Write out the forum thread below word for word, from "Reason for the" to "of the leak.".

Source excerpt:
______
BMW S1000RR Forum banner
21 - 40 of 56 Posts
Discussion starter · #21 · (Edited)
This page lists all the possible parts, but according to the service manual not all need to be renewed.

The service manual states only to renew the pump, the sprocket nut for the pump, and all the o-rings. I am taking the additional steps of renewing all the bolts that hold the pump and the bolts that secure the sump (they are the same), but I think that is unnecessary for most. I am not renewing any other parts or bolts at this time as the bike only has 6000 miles on it.
 
Discussion starter · #23 ·
Minor update. Finally accrued all parts (my fault it took so long, figuring out which Orings to replace, but I'm making a recipe list for you future DIYers).

Began the repair this weekend, and was kicking ass. Thought I might even finish.

I took the new pump out of the little grease bag (I had only inspected that it arrived thus far, but hadn't yet removed it from the bag). That's when I noticed that BMW sent me a mangled piece of ****.

Also including a few pics from behind the sump, in case anyone was curious what is going on in there. More to come. Just waiting to hear back from BMW on a replacement pump for the replacement pump.

Image

Image

Image

Image

Image

Image
 

Attachments

Discussion starter · #29 ·
Quick update...

The work is complete, bike is back together, and knock on wood so far so good after the first weekend of riding. No more dripping. I even installed my new white coolant pipes during the process. Even cooler with the fairings on because they only just peek out a little.
Image
Image


The "how-to" for this is in progress. Most folks, for now at least, will be getting a dealer to warranty this repair so it might be a while before it is really useful. Taking my time with it, and might make a video too.

But in the meantime I wanted to share this as food for thought, all of which only just confirms what @bennymx has said before about this coolant leak.


This is the pump
Image


Turn it over and you have these little ports, the larger port on the left is the oil pickup, the o-ring port on the right is the oil "out" to the motor.
The smaller one with the little hole/channel inside is what I'm calling the "coolant leak detection drain port" because that is the only reason it is there.
Image


The oil pickup snout and drain port is a very sophisticated plastic shape, top side of which connects to the intake and leak detection ports. Bottom side is the oil pickup snout and the leak detection port output (the part you can see when you look under your bike).
Image


It looks like this when all connected
Image



Reason for the post is: WTF BMW.

WTF.

Why all the trouble to engineer this failure detection system rather than FIX THE PROBLEM with the pump. Is it a problem with the brand of pump? Is it a problem with the manufacturing or installation? It's likely a problem with how the shaft and seals are assembled but you can't even tear the pump down to observe the source of the leak.

That's why they just replace the whole thing.

It's a dumb and disappointing thing to see tbh.

I'm not looking forward to doing this again, but I bet I will be given the community failure reports. There is no official recall (afaik) probably because there is no solution atm. At least it'll go more quickly next time.
 
Quick update...

The work is complete, bike is back together, and knock on wood so far so good after the first weekend of riding. No more dripping. I even installed my new white coolant pipes during the process. Even cooler with the fairings on because they only just peek out a little.
View attachment 226209 View attachment 226208

The "how-to" for this is in progress. Most folks, for now at least, will be getting a dealer to warranty this repair so it might be a while before it is really useful. Taking my time with it, and might make a video too.
______
Provided data:

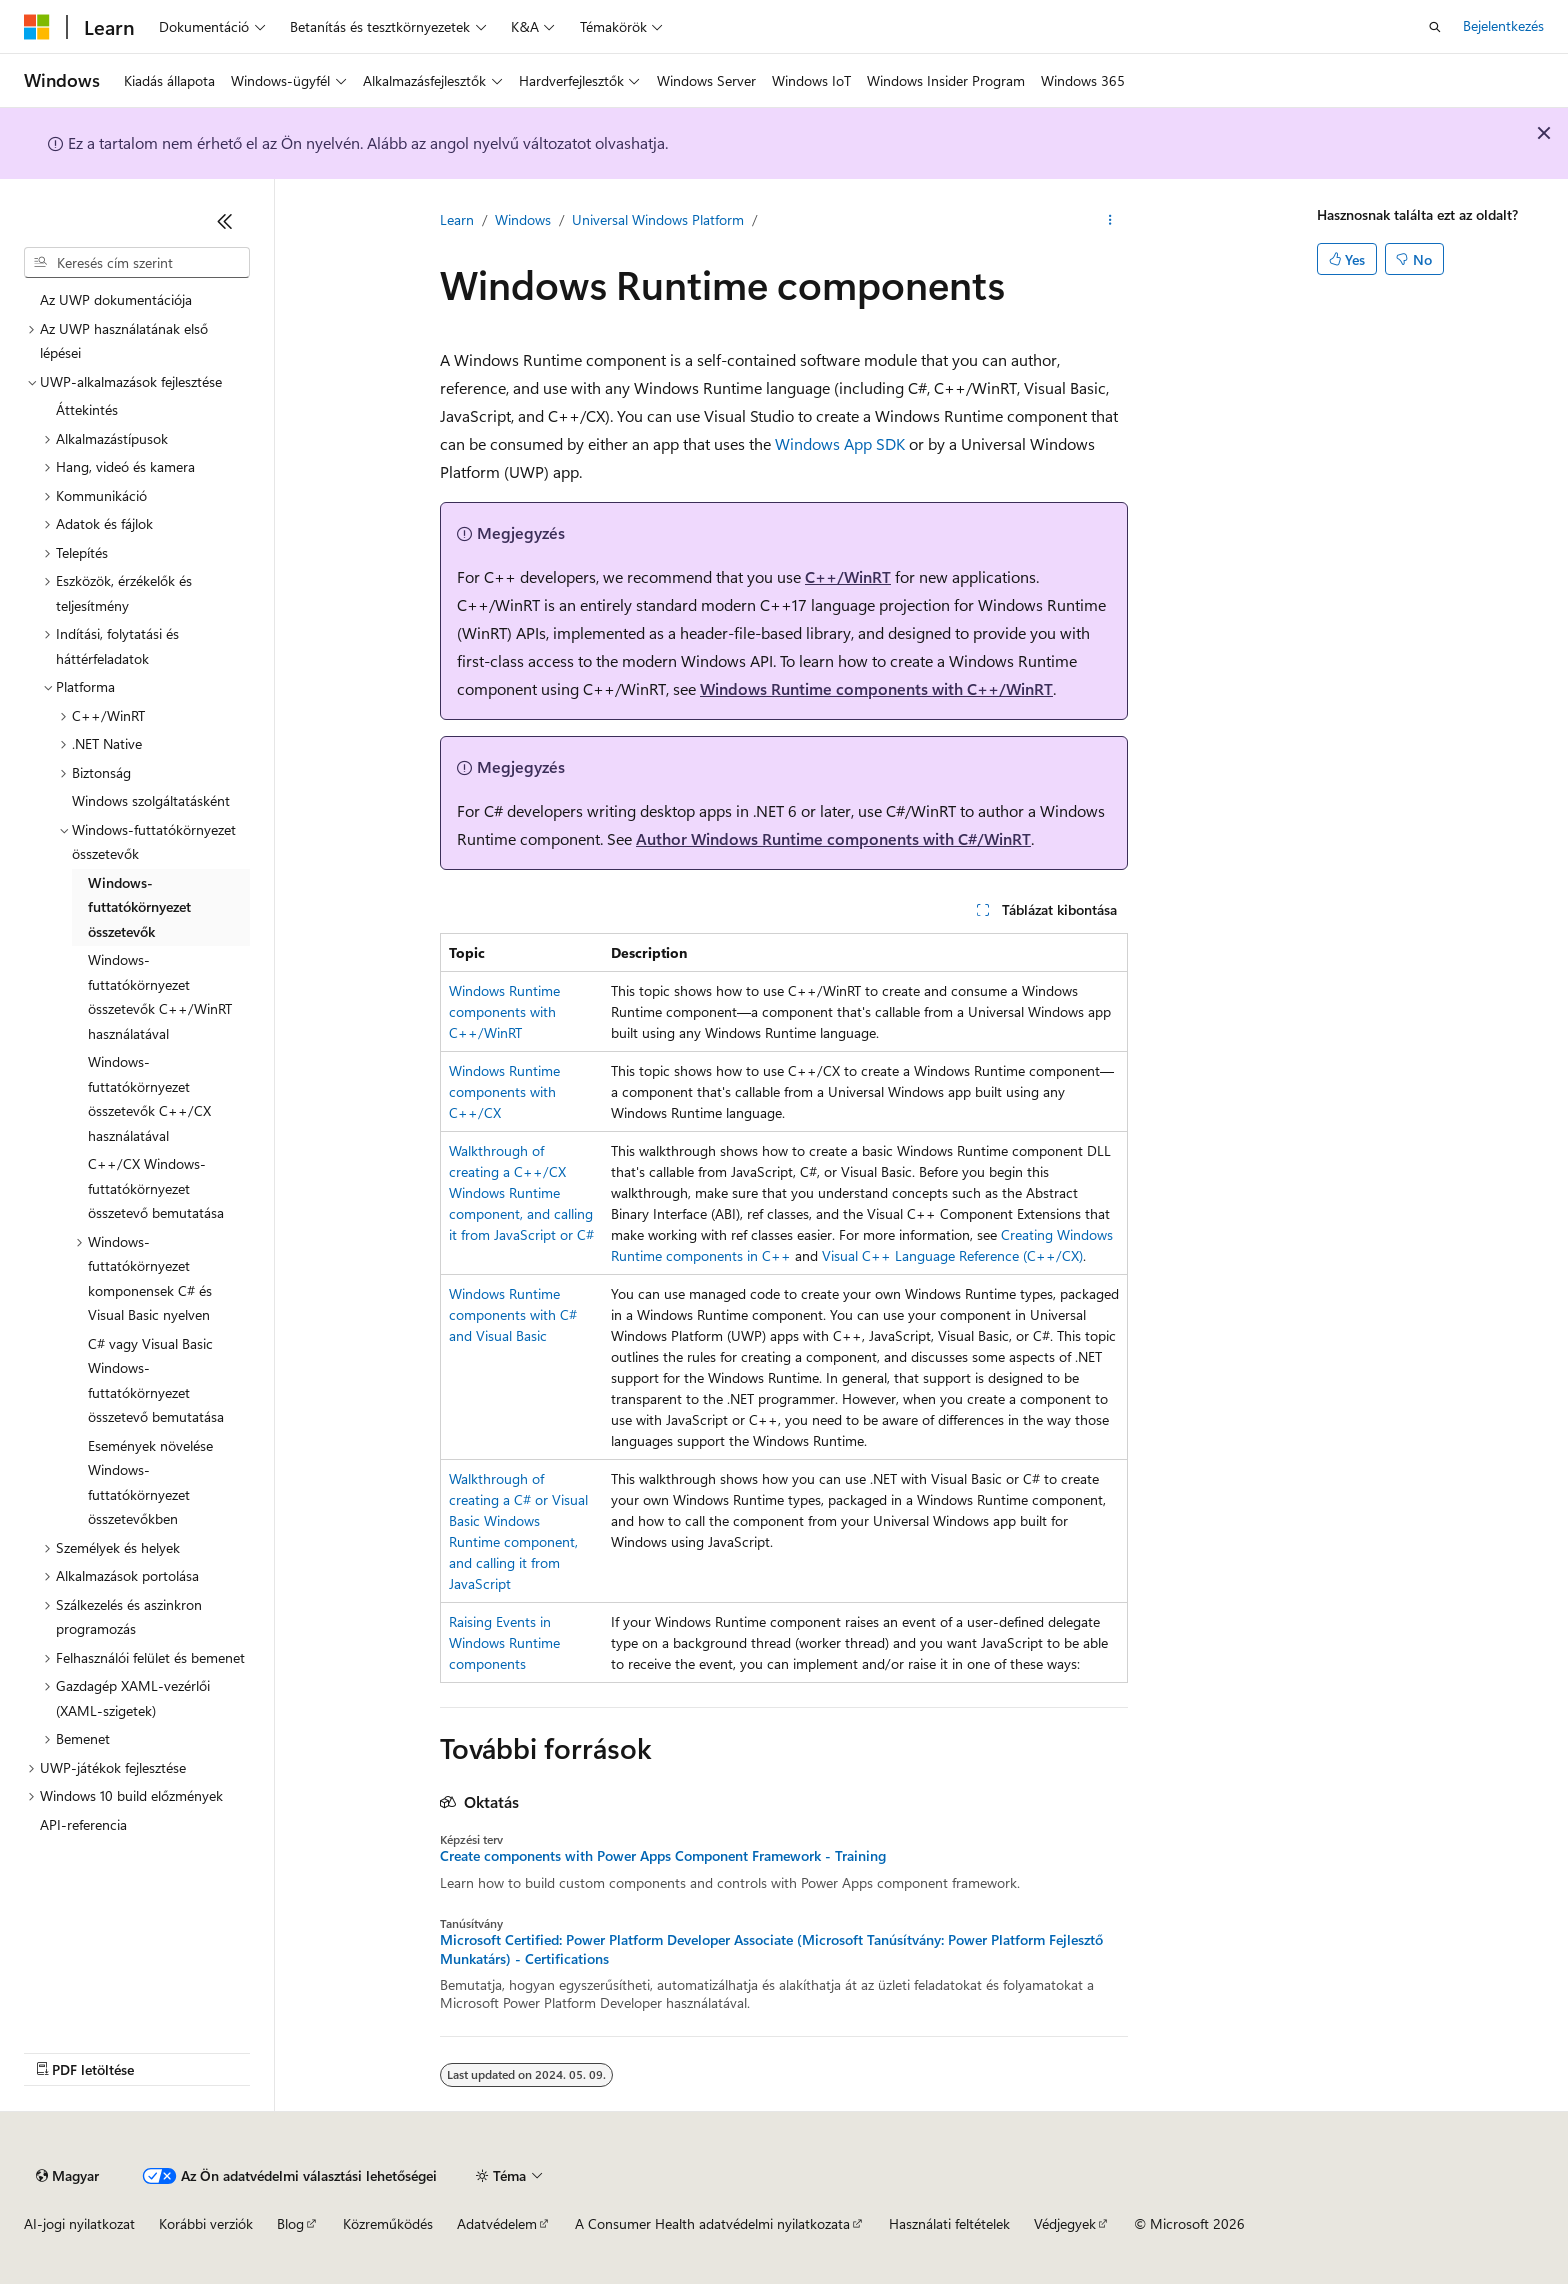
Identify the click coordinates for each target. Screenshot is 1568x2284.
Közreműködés (388, 2223)
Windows (523, 219)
______
Response:
Reason for the post is: WTF BMW.

WTF.

Why all the trouble to engineer this failure detection system rather than FIX THE PROBLEM with the pump. Is it a problem with the brand of pump? Is it a problem with the manufacturing or installation? It's likely a problem with how the shaft and seals are assembled but you can't even tear the pump down to observe the source of the leak.